日本経済は一進一退の動きをしている。「失われた10年」、「IMDの国際競争力ランキングの低迷」、「産業空洞化の進展」、「中国経済の台頭と脅威論」などといった2、3年前に広まった悲観論は鳴りを潜めたものの、中長期的な日本経済に対する見方は相変わらず明るくない。確かに日本の経済成長率が長期的に低迷しており、特にバブル崩壊前の4%を越える力強い成長は今後望めないのは事実である。しかし筆者は日本経済の成長ポテンシャルは比較的高いと見ている。10年タームで見た日本経済の成長率低下は、主に労働投入の低下によるもので、ITイノベーションに支えられた生産性は90年代後半から上昇しているからである。

ITを用いた生産性の成長ポテンシャルが十分残っている日本

供給サイドから見た経済成長率は、資本や労働などの生産要素の投入の増加による部分とTFP(全要素生産性)の上昇分に分解することができる。それぞれのコンポーネントの将来的な動向は中長期的な経済成長のポテンシャルを示す。たとえば労働投入は人口構成からある程度外生的に決まってくる。高齢化社会が進み日本の労働力人口は減少していくことから今後労働投入はマイナスになることが予想される。従って、今後、80年代までに経験した高い成長率が今後望めないのは事実である。

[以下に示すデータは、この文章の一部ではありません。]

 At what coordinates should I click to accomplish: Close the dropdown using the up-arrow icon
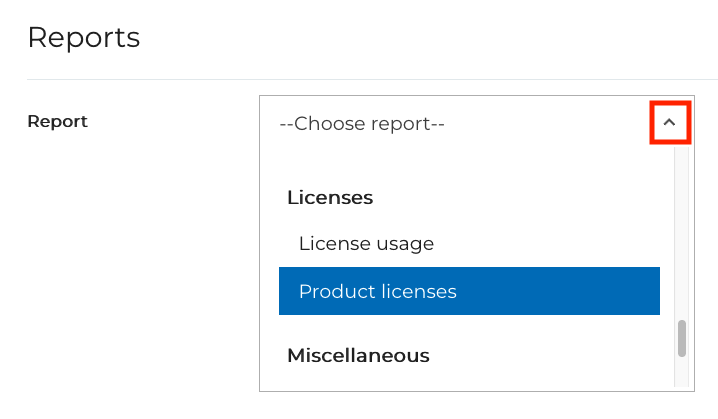[x=670, y=123]
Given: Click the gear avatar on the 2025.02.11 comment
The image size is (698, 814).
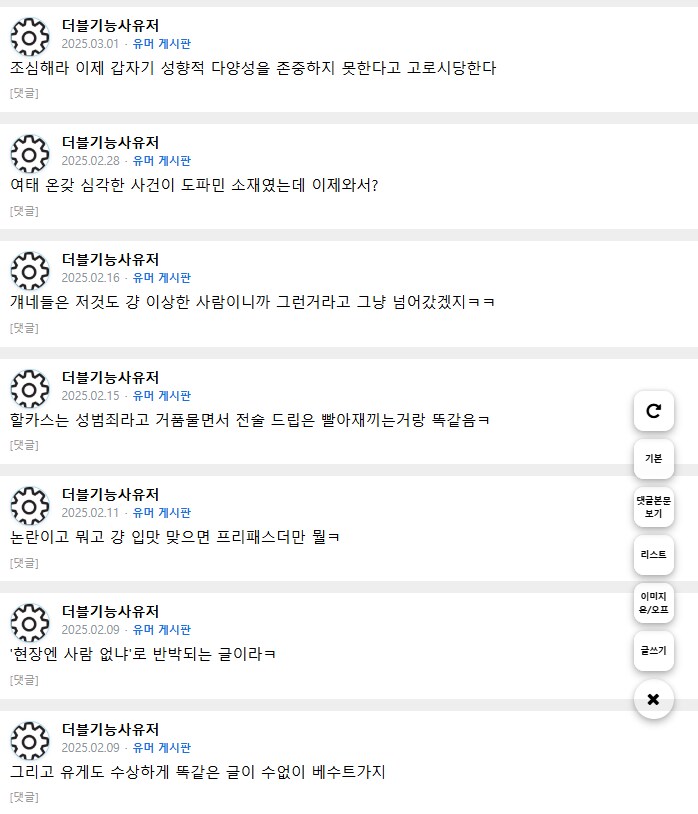Looking at the screenshot, I should tap(30, 507).
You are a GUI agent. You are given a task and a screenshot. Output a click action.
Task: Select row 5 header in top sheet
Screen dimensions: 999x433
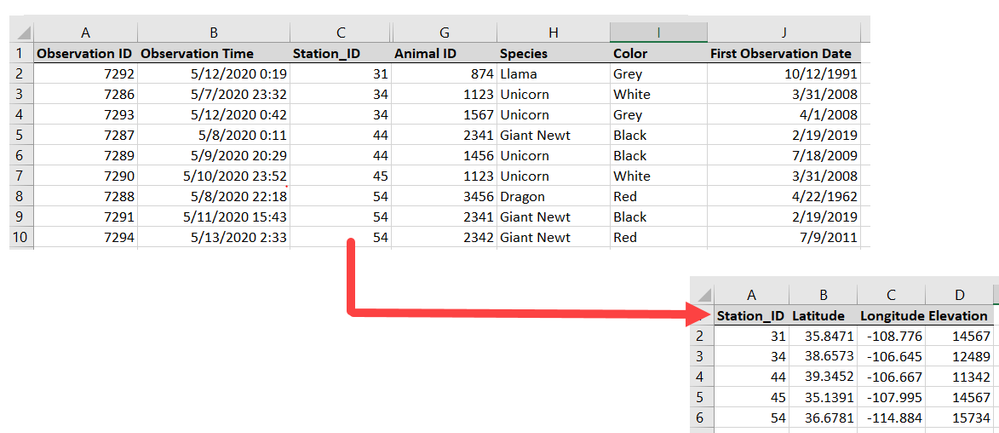[22, 135]
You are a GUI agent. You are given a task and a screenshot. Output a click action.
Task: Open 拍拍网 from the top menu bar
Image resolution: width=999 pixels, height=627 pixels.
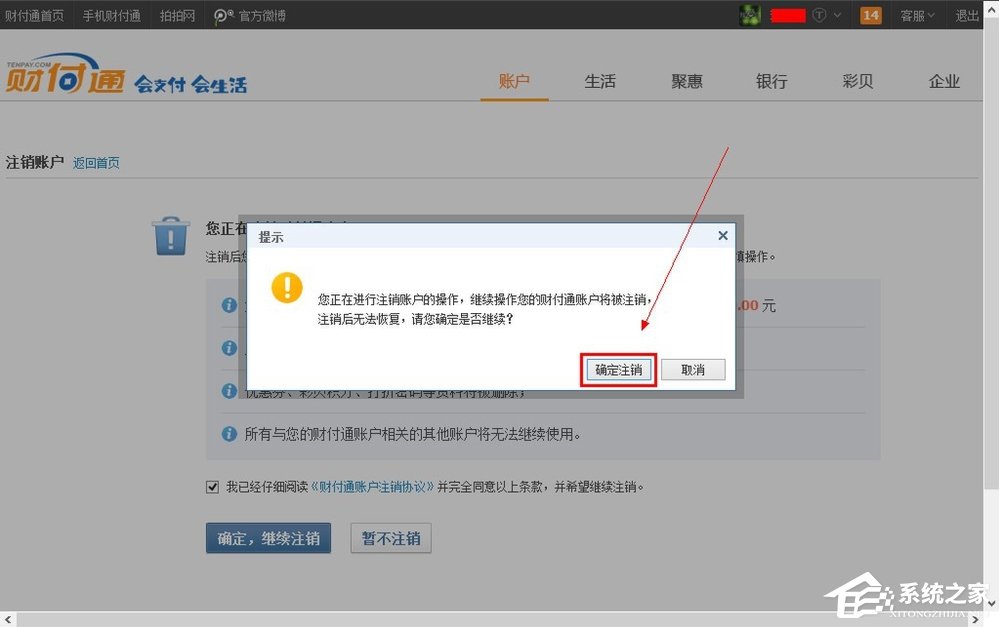tap(177, 15)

また、資本投入は経済活動に応じて内生的に決まってくるものであり、経済成長の牽引役にはならない。

しかし、その一方でTFPの伸びについては今後とも期待できる要因は多い。90年代におけるTFPの加速度的な上昇は、驚異的なスピードで技術革新を続けるIT産業が経済全体に占めるシェアを拡大したことの影響が大きい。IT投資のGDPに占める割合は2000年時点で5%程度とまだ小さいので、今後ともマクロ経済の生産性の上昇を引っ張っていくことが期待できる。その一方でITユーザー産業のTFP伸び率は緩やかなものに留まっている。筆者の企業レベルデータを用いた分析によると、米国企業と比較して日本企業は総じてITシステムの可能性を十分に活かしきっていないことが分かっている。逆にいうと、今後ITを用いた生産性の成長ポテンシャルが十分残っているということである。

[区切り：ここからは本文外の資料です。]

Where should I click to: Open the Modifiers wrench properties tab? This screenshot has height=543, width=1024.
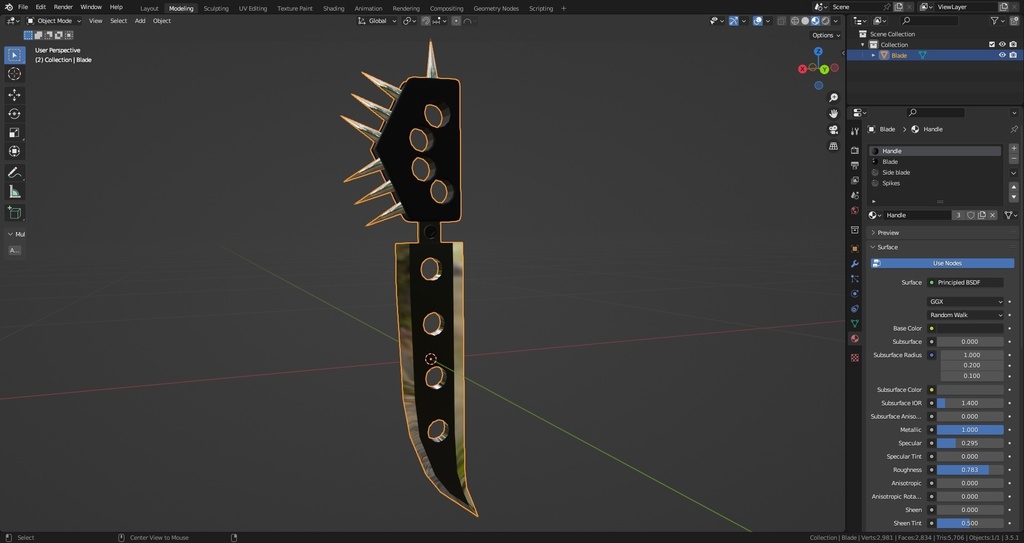(x=855, y=264)
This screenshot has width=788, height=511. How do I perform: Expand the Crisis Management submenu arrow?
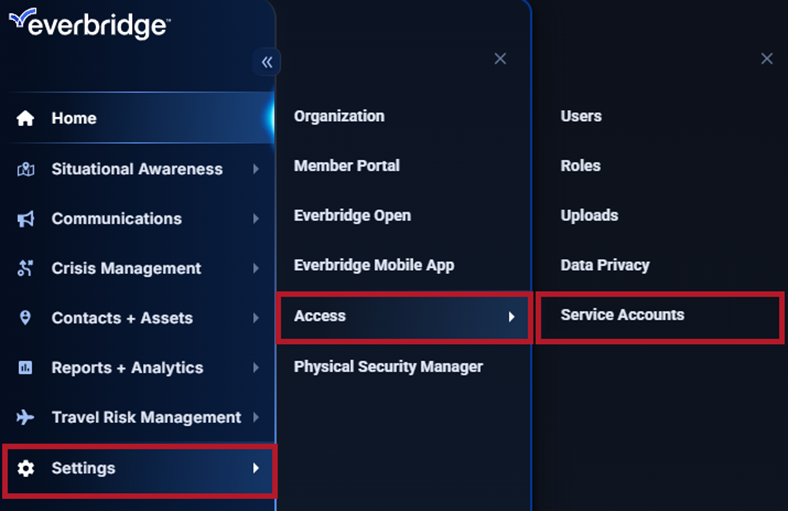pyautogui.click(x=256, y=268)
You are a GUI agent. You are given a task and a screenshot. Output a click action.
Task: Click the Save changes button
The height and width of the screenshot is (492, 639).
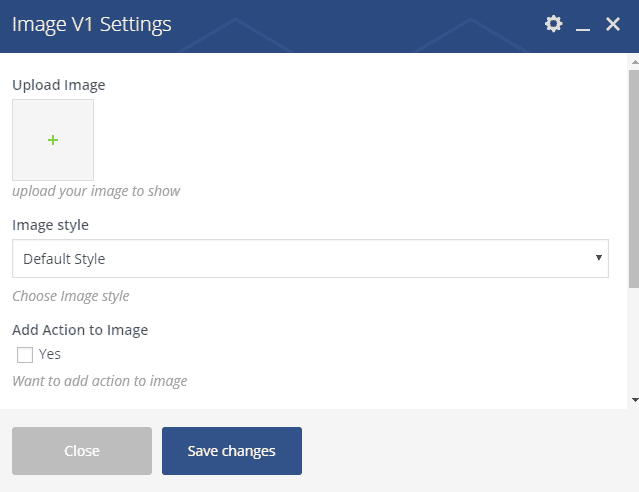pos(232,451)
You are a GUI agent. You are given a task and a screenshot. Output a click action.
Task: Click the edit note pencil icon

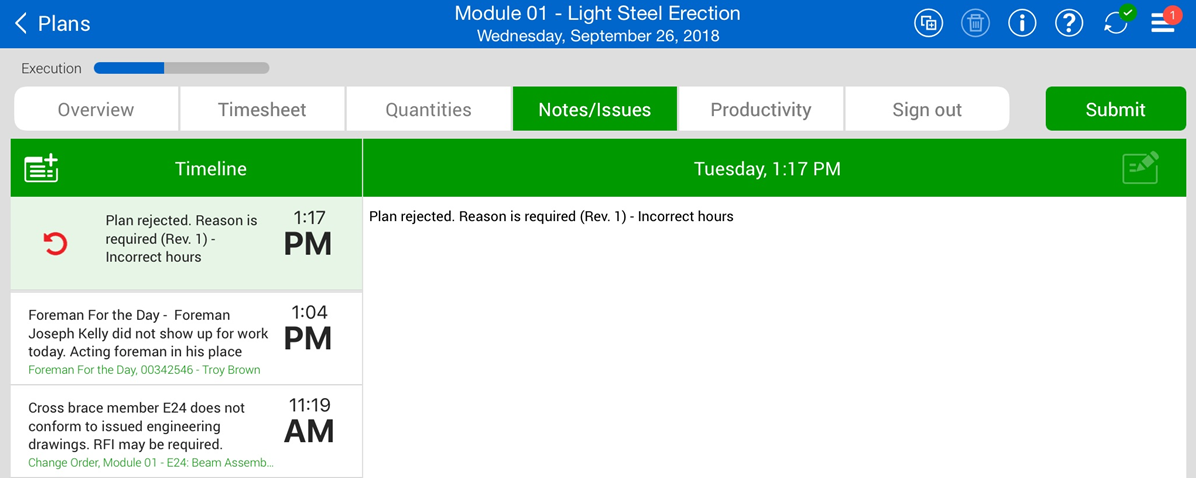(x=1140, y=168)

しかし、このポテンシャルは現実のものになるのであろうか? ひとつの明るい話題としては、ITによってビジネスプロセスを刷新して高いパフォーマンスを上げている企業が日本においても現れていることである。マッキンゼーの分析結果によると、米国小売業の生産性上昇はウォルマートにおける先端的なIT活用事例が他社にも広がったことによる。日本企業におけるITを活用したビジネスイノベーションに対する取組みはまだまだ遅れている。従って、今後、先端的事例が広がることによって経済全体の生産性を押し上げ効果をもつことが期待できる。

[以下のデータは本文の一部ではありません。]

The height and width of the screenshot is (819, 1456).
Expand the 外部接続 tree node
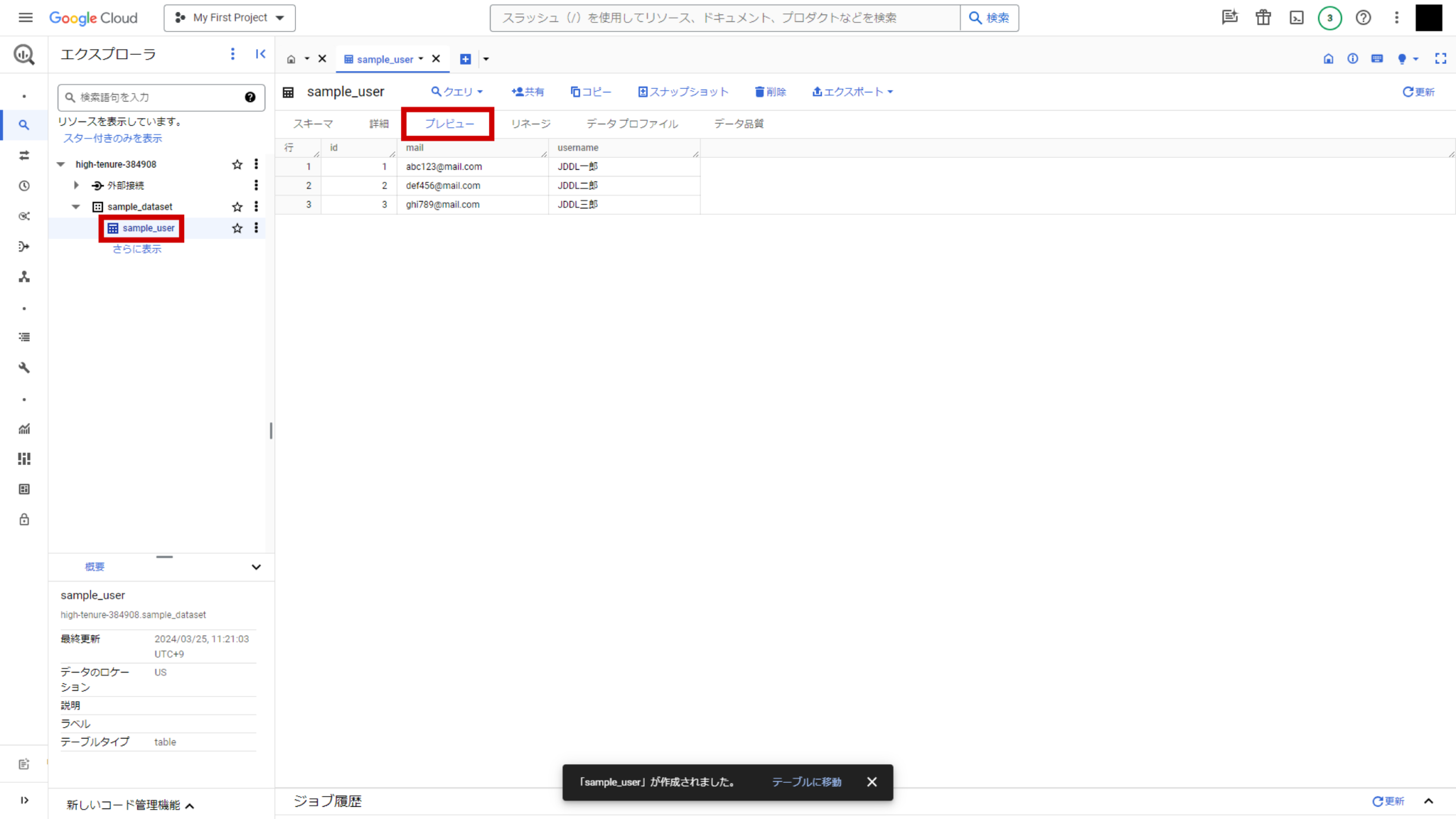click(76, 186)
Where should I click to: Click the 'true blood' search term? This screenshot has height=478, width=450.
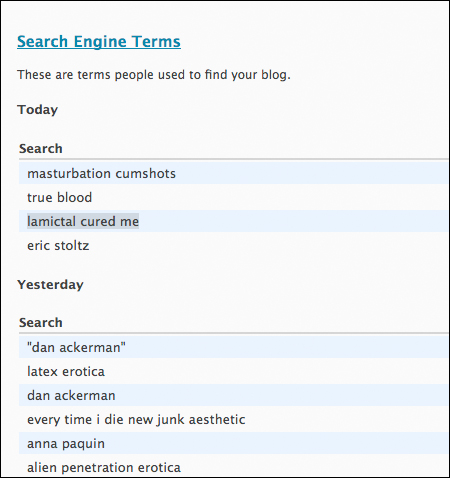(x=59, y=197)
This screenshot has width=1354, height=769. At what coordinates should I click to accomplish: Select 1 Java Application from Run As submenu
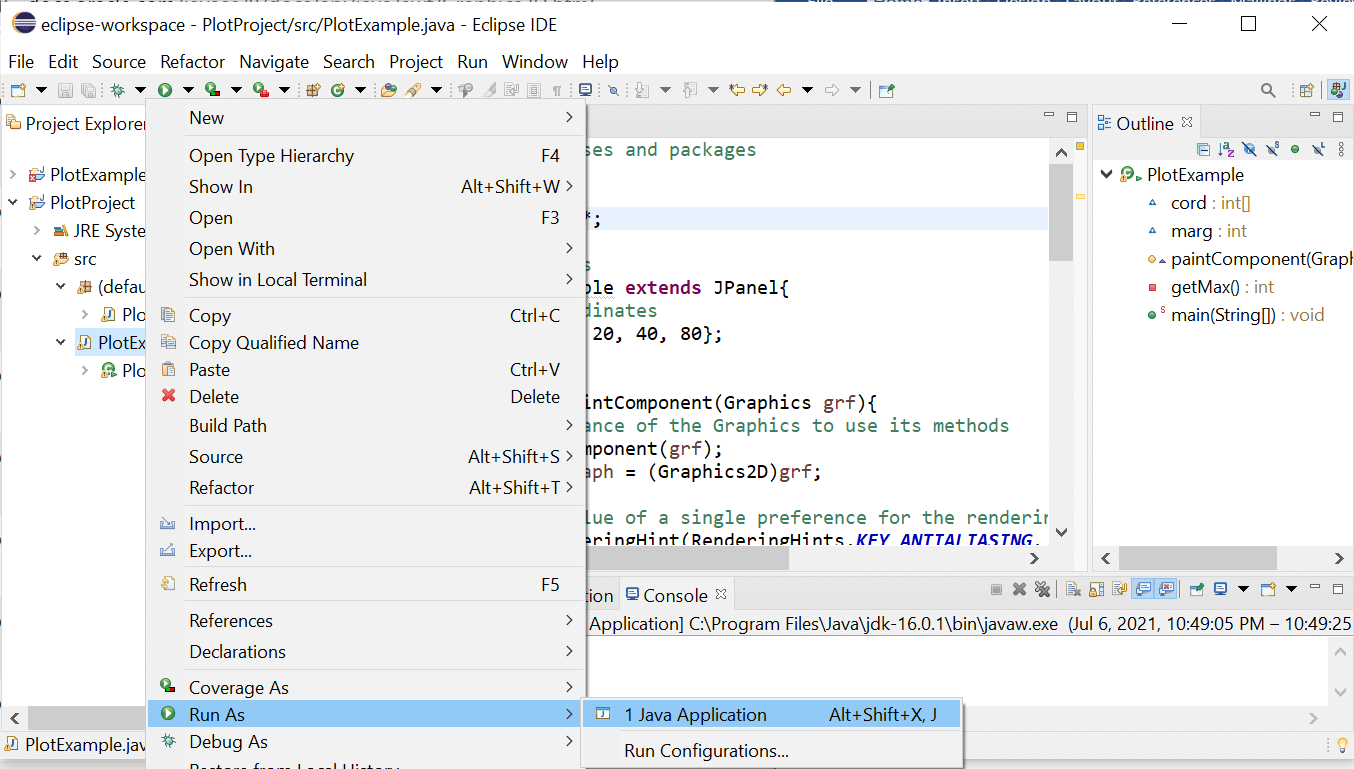(700, 713)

始まったばかりのITイノベーションによる日本経済の変革

ITイノベーションの進展は経済の外部取引化を促進し、これまで日本経済の「強み」とされてきた安定的な労使慣行やサプライヤーネットワークを損なうことになるのではないかという議論もある。確かに、筆者の分析によると労働市場の硬直性が企業における組織改革の足かせになって企業がITの効果を十分に発揮できない原因の1つになっている。しかし、ITネットワークの導入によってむしろ取引先との連携を強化する企業が多いことも分かっている。これは米国における分析結果においても見られており、IT化=外部経済取引という図式はかならずしも成り立っていない。サプライヤーとの緊密はネットワークの上になりたっているトヨタ式生産方式も情報通信技術をフルに活用してその効率化が行われてきている。ITの特性を生かした緊密な企業間ネットワークを構築することは日本企業にとって得意なはずである。

ITイノベーションの進展とその経済的インプリケーションについては、まだまだ研究途上の課題も多いが、ここで述べた筆者の分析結果は、『ITイノベーションの実証分析』(東洋経済新報社・RIETI経済政策分析シリーズ)としてまとめたところである。ITイノベーションの源泉ともいえる半導体集積回路に関するムーアの法則は、あと10年は続くといわれている。そのアプリケーションまで含めたITイノベーションによる日本経済の変革はまだ始まったばかりである。今後、この分野における研究成果が蓄積され、ITイノベーションが日本経済の活性化につなげていくための議論につながっていくことに期待したい。